DATA IN THIS EXERCISE:
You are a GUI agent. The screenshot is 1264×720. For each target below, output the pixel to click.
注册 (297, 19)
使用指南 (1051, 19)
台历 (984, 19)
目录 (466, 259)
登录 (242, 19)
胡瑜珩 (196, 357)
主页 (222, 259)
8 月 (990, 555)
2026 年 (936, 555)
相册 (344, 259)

* * *

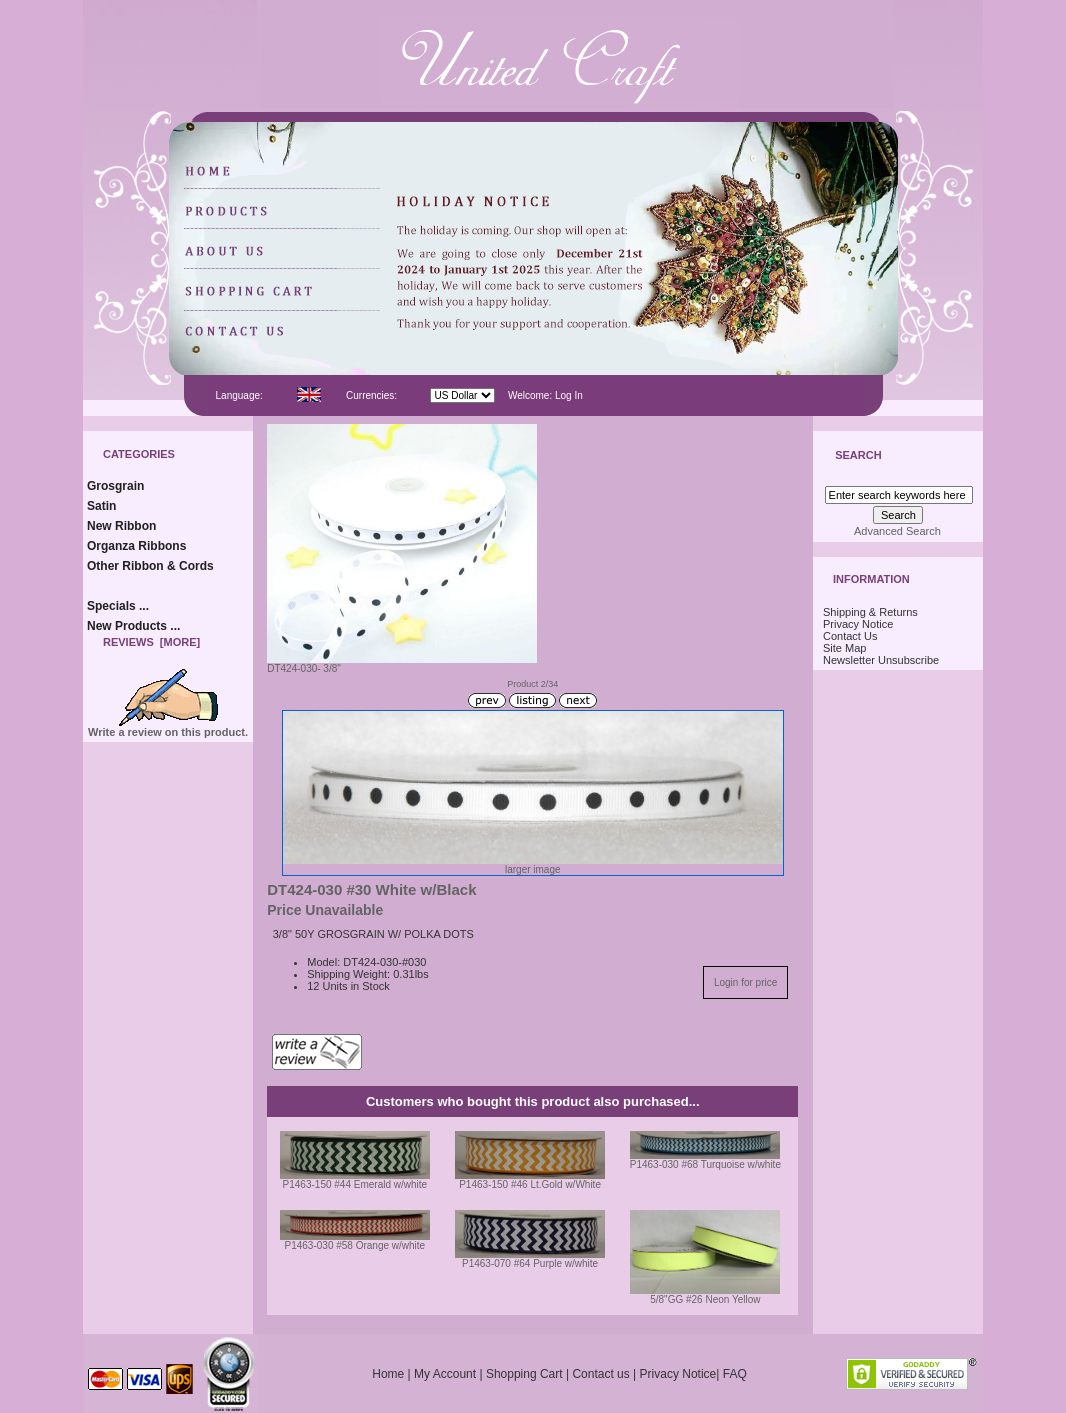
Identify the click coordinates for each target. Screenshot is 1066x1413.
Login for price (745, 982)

GOAL: Swap "pixel" for "point" in the entries starting with the line with "You are a GUI" and going on through the line with "2026 年 (936, 555)", and give only those lines back with nothing else changed.

EXERCISE RESULT:
You are a GUI agent. The screenshot is 1264×720. For each target below, output the point to click.
注册 (297, 19)
使用指南 (1051, 19)
台历 (984, 19)
目录 (466, 259)
登录 (242, 19)
胡瑜珩 (196, 357)
主页 (222, 259)
8 月 (990, 555)
2026 年 (936, 555)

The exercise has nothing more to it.